Re: Business VoIP Steven wrote:
>
> We were thinking about a move to VoIP. Is this feasible for a business with a measily 10 lines or so, or is the business
Less than 10 lines is probably the sweet spot for hosted VoIP installations.
> Easily achievable, or should we stick with ISDN?
You have 2 questions.
1) to have ISDN or not have ISDN
And if you don't have ISDN:
2) to have a IP PBX onsite, or just use a hosted provider.
If you really need 10 lines, then you aren't going to get enough
bandwidth on a normal ADSL line to support 10 calls. (well, not without
dodgy compression which won't sound so good)
In the VoIP world, lines are a bit washy. I've spoken to lots of people
who only have 4 people in their office, but have 10 phone lines on an
old system. They don't want to risk that an inbound call will get a
busy tone, rather than hitting the voice mail or call queue. If you go
hosted, you effectively have unlimited lines into the hosting provider.

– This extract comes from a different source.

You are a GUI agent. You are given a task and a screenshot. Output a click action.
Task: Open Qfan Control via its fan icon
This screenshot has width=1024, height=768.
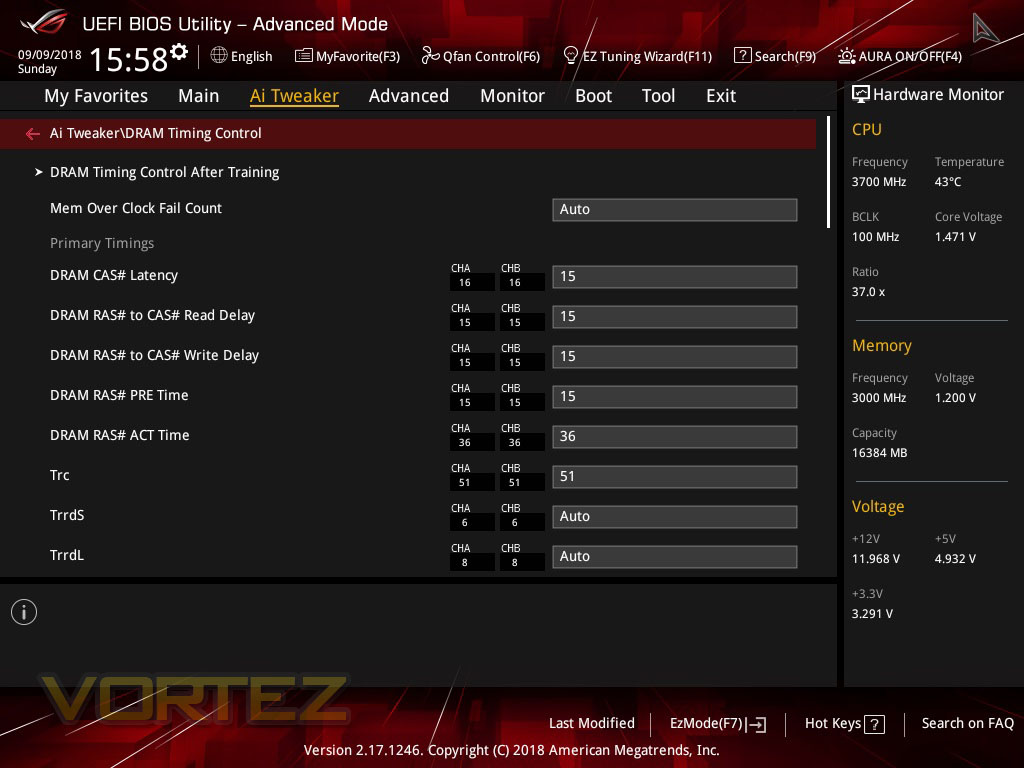(x=430, y=56)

Is your traffic mainly incoming calls or out going?
Jono suggested mixing and matching. This is easily possible if you have
an IP PBX onsite.
For instance, you could take 4 channels of ISDN from BT to use for your
inbound calls, and put all your outbound calls out through a SIP
provider. This could save you a loads of ISDN line rental, but still
leave you with a backup channel to the outside world.
On the other hand, if you are at the level of getting ISDN30, then
channels don't cost that much anyway.